Nice job! A very smooth finish considering the horrible "banana peel" hull sections you had to work with. Love the little Wernher figure too! 
Here's mine in a Mars diorama:
http://i146.photobucket.com/albums/r259/Trekriffic/IMG_1233.jpg


----------



## fernieo (Mar 22, 2000)

Shot this last month at Disneyland:


----------



## Trekkriffic (Mar 20, 2007)

fernieo said:


> Shot this last month at Disneyland:


Are you kdding me ! It's back ? VERY COOL !!!


----------



## fernieo (Mar 22, 2000)

Trekkriffic said:


> Are you kdding me ! It's back ? VERY COOL !!!

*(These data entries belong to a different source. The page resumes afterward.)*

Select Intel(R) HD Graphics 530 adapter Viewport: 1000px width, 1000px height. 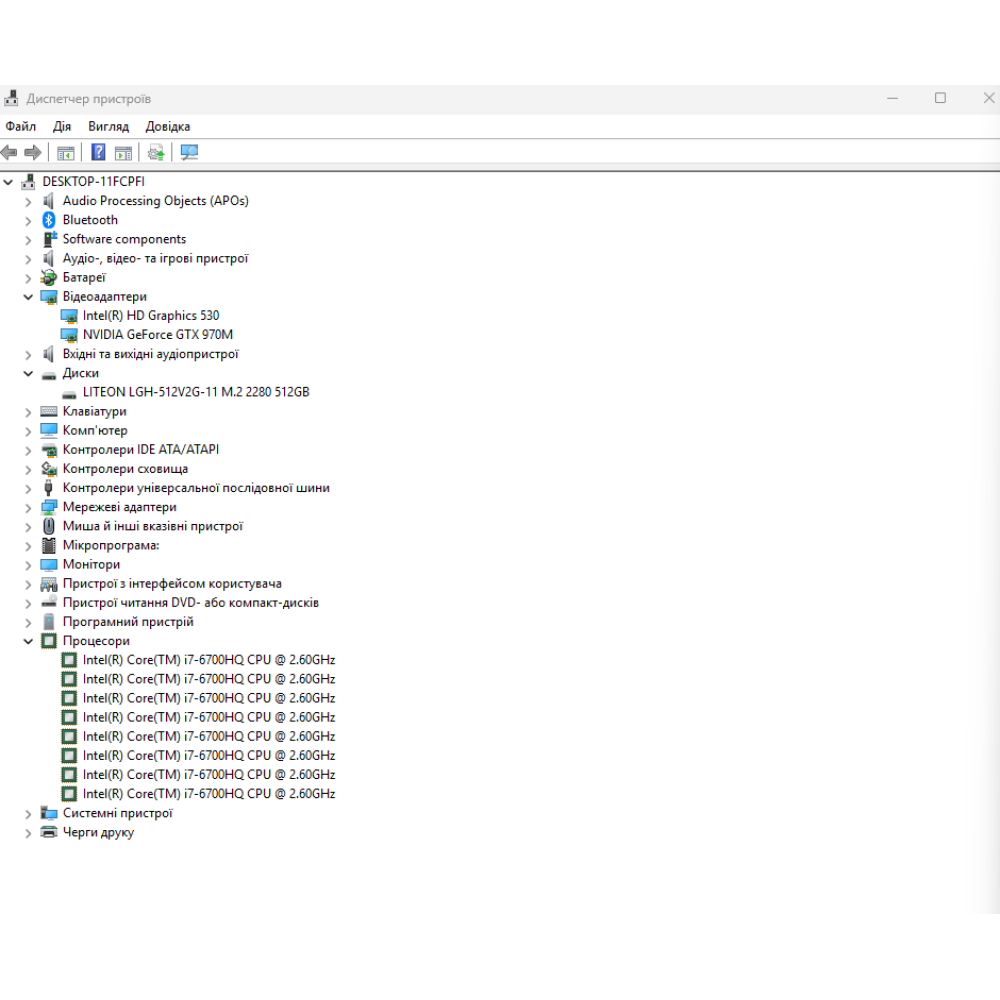(150, 316)
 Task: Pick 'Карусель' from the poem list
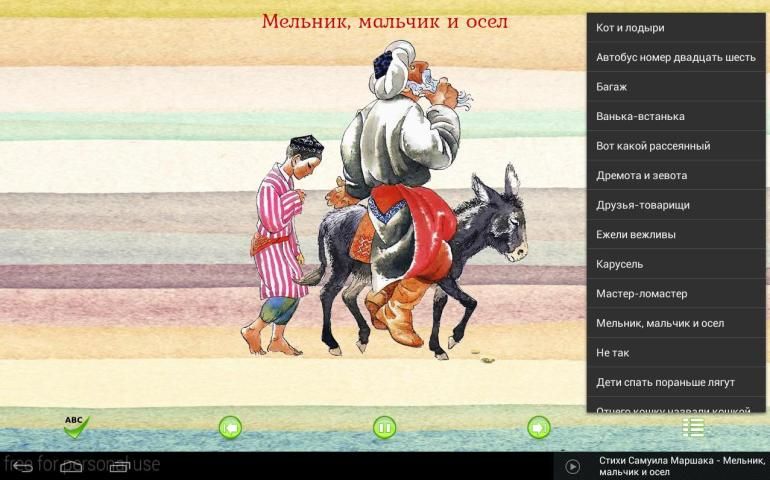(676, 264)
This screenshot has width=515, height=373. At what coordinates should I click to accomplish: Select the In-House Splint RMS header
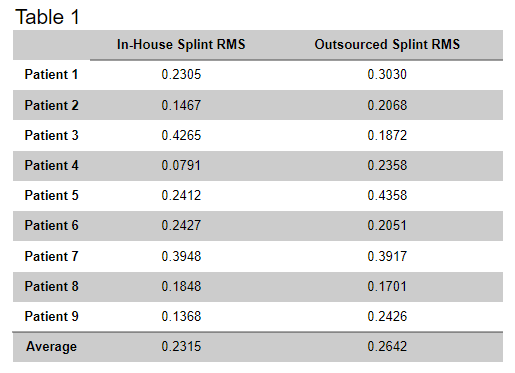point(181,44)
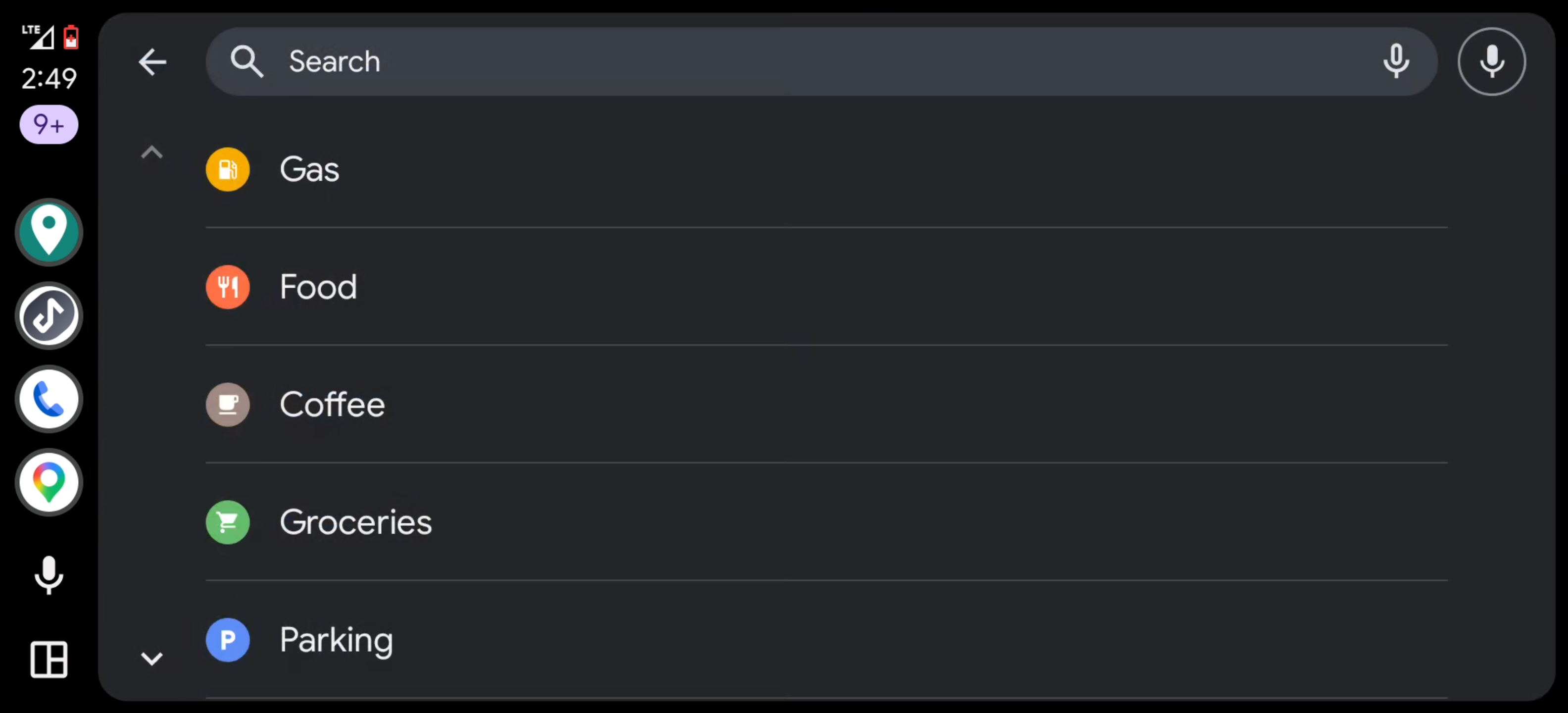Open the music note app in sidebar
Image resolution: width=1568 pixels, height=713 pixels.
click(49, 315)
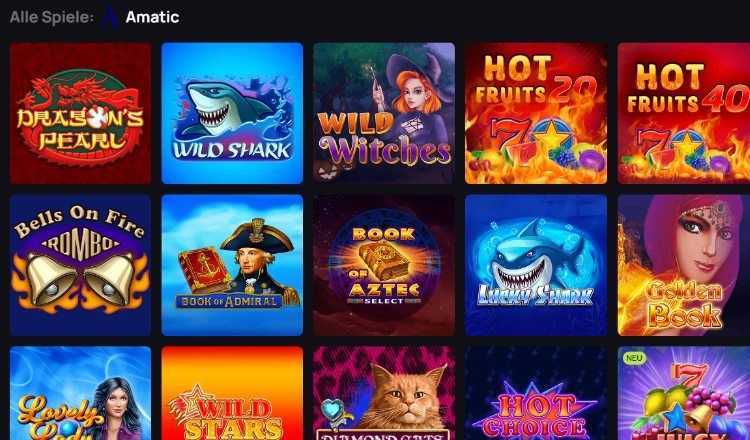The image size is (750, 440).
Task: Open the Book of Admiral game
Action: point(232,265)
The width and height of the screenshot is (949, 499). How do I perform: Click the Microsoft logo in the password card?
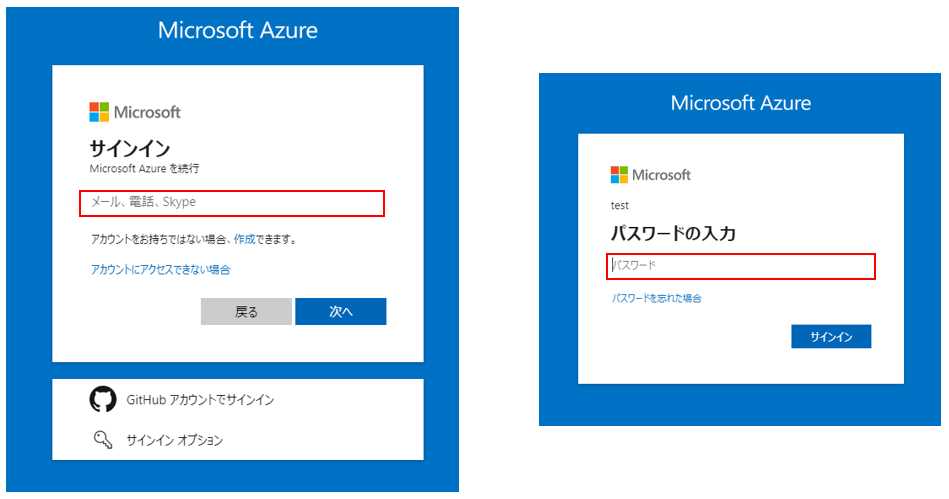(x=651, y=175)
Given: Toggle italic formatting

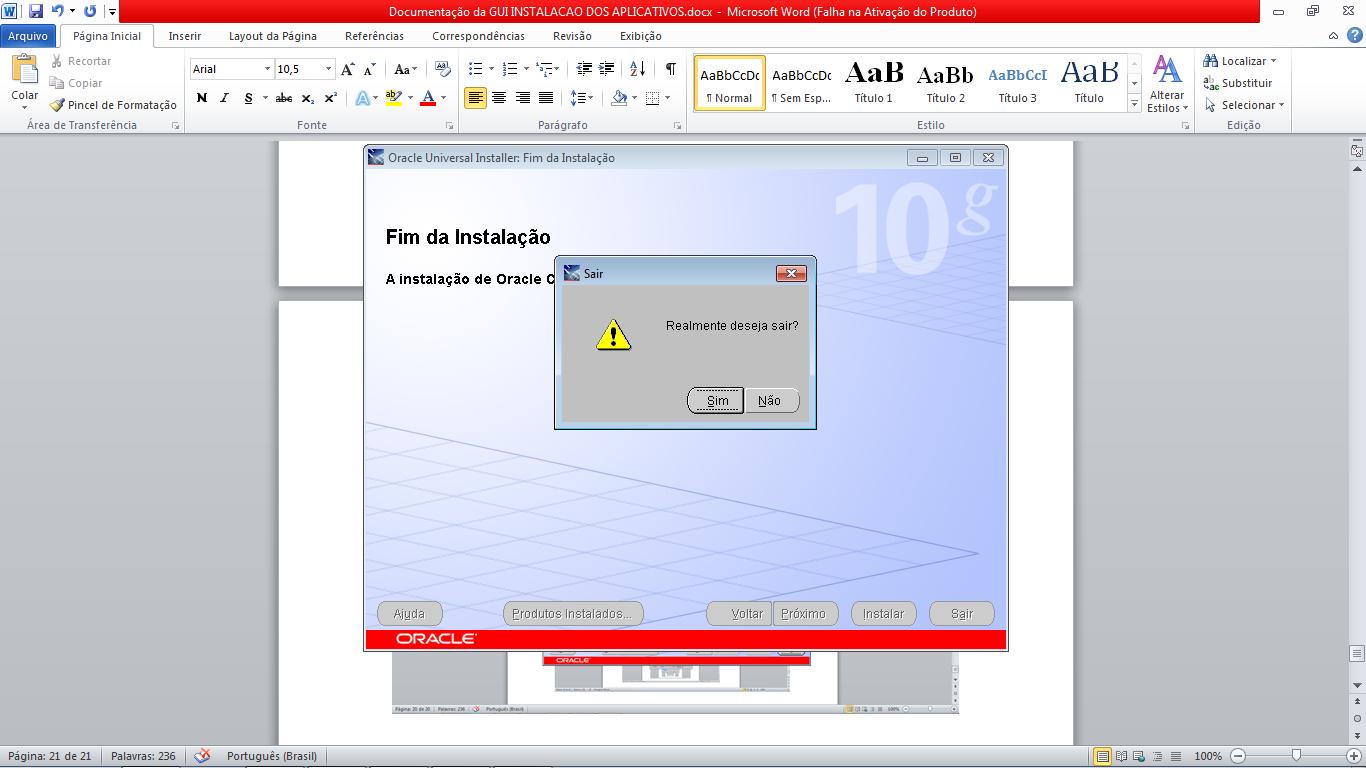Looking at the screenshot, I should tap(223, 99).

Surprised to see it, Had to get a shot. Next to Captain EO, (it's back too) and Star Tours.


----------



## Steve244 (Jul 22, 2001)

And fueled with Coca Cola from the looks of things. Don't shake it!


----------



## koschrei (Jan 31, 2008)

Love that Dio Trekk - not sure I want to climb down that ladder though 

Konrad


----------



## StarshipClass (Aug 13, 2003)

Great looking kit! I've modified mine into a STOS universe transport ship. I messed up the paint job a little bit on one rocket engine and have to repair that before I start decaling and detail painting.


----------



## darkwanderer (Mar 11, 2008)

I know Glencoe is still producing kits, in limited production, but I wish they would bring back this one. I'd get a half dozen... or more.
BTW, nice builds Aurora-brat and koschrei.


----------



## Mitchellmania (Feb 14, 2002)

Very cool!


----------



## enterprise_fan (May 23, 2004)

This may not be a Glencoe model but I saw this at a store at DISNEY HOLLYWOOD STUDIOS today. Price tag $165.00. Sorry for the picture quality only had cell phone with me.


----------



## StarshipClass (Aug 13, 2003)

enterprise_fan said:


> This may not be a Glencoe model but I saw this at a store at DISNEY HOLLYWOOD STUDIOS today. Price tag $165.00. Sorry for the picture quality only had cell phone with me.


That's cool! I like the way it looks with the legs pulled up.


----------



## Trekkriffic (Mar 20, 2007)

That looks great with the legs retracted. $165.00 is a little more than I'd want to spend but if they ever reissue this kit I'd be tempted to get another one and try modifying it to show it in it's "in flight" mode.


----------